▶ **Exercise aim**:
Show each line of the records below that contains the word "dropdown", copying every such line in full.

▶ **Items drawn from a data source**:

○ ○ ○ ○

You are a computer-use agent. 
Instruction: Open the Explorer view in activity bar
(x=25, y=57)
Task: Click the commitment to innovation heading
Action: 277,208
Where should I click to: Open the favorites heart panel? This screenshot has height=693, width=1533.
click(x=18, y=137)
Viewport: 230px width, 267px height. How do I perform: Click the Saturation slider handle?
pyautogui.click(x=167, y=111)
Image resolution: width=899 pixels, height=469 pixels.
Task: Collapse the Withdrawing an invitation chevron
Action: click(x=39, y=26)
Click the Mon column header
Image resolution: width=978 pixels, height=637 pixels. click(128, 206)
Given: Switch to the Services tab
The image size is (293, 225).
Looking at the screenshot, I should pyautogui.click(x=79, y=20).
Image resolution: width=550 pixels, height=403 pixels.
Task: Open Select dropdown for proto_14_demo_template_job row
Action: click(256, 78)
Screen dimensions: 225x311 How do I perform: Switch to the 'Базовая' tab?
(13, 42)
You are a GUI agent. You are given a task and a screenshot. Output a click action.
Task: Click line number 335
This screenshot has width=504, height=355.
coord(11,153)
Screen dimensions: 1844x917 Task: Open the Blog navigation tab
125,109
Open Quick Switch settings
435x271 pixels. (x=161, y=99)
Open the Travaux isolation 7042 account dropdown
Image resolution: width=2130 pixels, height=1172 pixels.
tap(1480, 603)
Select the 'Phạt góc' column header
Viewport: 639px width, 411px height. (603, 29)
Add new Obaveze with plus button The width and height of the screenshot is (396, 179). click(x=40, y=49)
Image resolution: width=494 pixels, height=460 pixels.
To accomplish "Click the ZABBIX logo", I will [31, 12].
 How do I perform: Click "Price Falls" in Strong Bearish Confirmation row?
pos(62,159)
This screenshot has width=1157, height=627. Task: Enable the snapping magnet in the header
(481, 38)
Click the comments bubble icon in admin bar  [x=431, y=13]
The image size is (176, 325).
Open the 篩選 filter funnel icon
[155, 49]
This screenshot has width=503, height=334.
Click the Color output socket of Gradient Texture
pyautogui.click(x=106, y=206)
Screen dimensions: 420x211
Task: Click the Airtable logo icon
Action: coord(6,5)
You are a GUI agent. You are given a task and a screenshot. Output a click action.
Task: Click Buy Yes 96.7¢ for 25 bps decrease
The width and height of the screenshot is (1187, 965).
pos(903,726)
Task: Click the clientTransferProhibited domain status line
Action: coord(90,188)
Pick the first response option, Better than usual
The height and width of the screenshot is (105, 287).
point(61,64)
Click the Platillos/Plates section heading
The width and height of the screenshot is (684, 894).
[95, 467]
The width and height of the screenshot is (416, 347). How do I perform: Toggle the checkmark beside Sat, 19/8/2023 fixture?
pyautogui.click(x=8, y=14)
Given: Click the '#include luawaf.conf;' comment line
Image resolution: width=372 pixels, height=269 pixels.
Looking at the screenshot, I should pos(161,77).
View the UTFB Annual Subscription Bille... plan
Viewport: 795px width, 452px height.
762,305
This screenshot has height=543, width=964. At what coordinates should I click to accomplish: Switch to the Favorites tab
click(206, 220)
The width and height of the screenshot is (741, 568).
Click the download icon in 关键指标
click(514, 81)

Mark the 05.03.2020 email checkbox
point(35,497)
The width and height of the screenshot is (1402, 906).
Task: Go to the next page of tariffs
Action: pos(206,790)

○ ○ ○ ○

▶ **Answer to this problem**:
Task: Open Select dropdown for proto_14_demo_template_job row
Open the Travaux isolation 7042 account dropdown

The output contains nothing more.